SEMPRE PEGGIO

autore: 
R.V.R.

L’industria italiana è chiaramente in crisi e con il passare del tempo si vanno accentuando due situazioni concomitanti che stanno sempre più affondando l’economia nazionale: la fuga all’estero di imprenditori italiani e la vendita a gruppi stranieri di industrie nostrane.

La chiusura di stabilimenti ed il trasferimento all’estero dell’attività produttiva di troppe industrie nazionali sono determinati dal costo del lavoro (aumentato del 41% dal 1998, quattro volte più della media della zona euro, e nel secondo trimestre 2012 del 2%contro una media Eurozona dello 0,4%) e dalle spese d’esercizio (in primis dell’energia), dalla pressione fiscale, dagli eccessivi incombenti burocratici (per snellire i quali a volte viene fatto ricorso alla corruzione), dalla mancanza di adeguate infrastrutture (trasporti, lentezza della giustizia), da iniziative dei sindacati che anziché incentivare l’occupazione in taluni casi determinano un danno che può giungere alla perdita,per chiusura degli stabilimenti, dei posti di lavoro, ecc.

La strategia del gruppo Fiat che da anni ha trasferito gran parte della produzione in altre Nazioni (tanto che viene da chiedersi quale utilità per la nostra economia possa derivare dalla vendita di autovetture con marchio italiano prodotte all’estero) è stata copiata da troppe altre industrie i cui marchi servono non raramente solo quale specchietto per le allodole per le vendite di merce che di italiano ha unicamente il nome che compare sulle etichette.

Ma i danni di questa pestilenziale situazione non si fermano qui, in quanto molte industrie di pregio italiane vengono acquistate da Società estere (con pericolo, oltre tutto, che possano venir successivamente trasferite oltre frontiera con tutte le conseguenze, compresa la perdita di posti di lavoro).

Valgano per tutti due esempi: la cessione della Parmalat ai francesi e quella della Ducati ai tedeschi dell’Audi.

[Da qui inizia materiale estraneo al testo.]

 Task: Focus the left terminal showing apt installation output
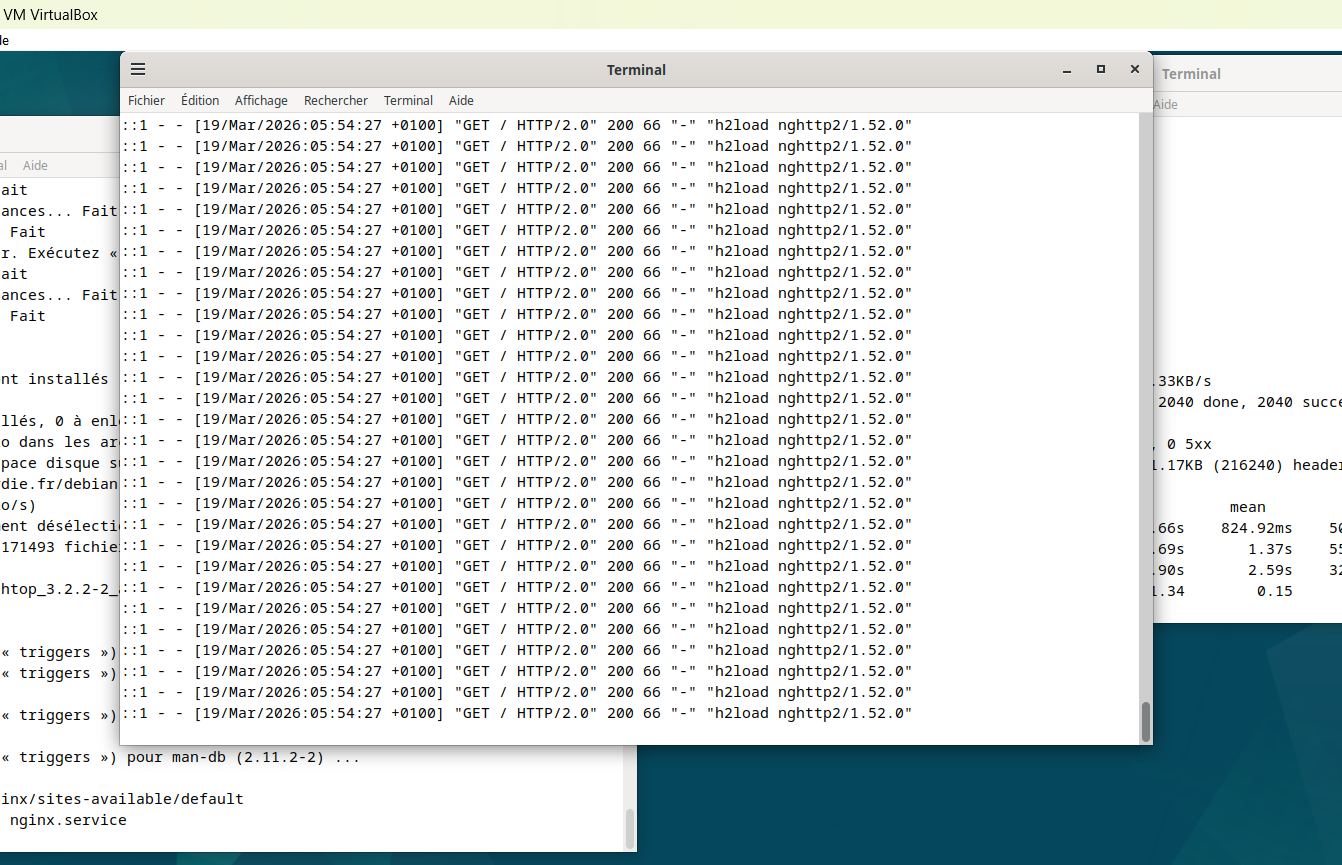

In questo marasma cosa fanno i sindacati?
Anziché prendere esempio da quelli tedeschi che anni addietro favorirono una riduzione di stipendi e salari che ha poi portato la così risanata Volkswagen oltre che a mantenere i posti di lavoro a premiare i dipendenti con aumenti della retribuzione, si oppongono persino all’accorpamento delle festività con il conseguente sia pur limitato vantaggio che potrebbe derivare alla nostra economia e così anche alla salvezza delle maestranze.


E i politici?

Anche se condividiamo la totale assenza di considerazione reciproca dimostrata dalla serie di insulti che sono soliti rivolgersi, ritenendoci persone civili ed educate ci limitiamo a dire che nella stragrande parte e senza distinzioni sarebbe un bene per l’Italia che alle prossime elezioni andassero ad infoltire il gran numero di esodati e pensionati sociali che, anche per colpa loro, non sanno come campare.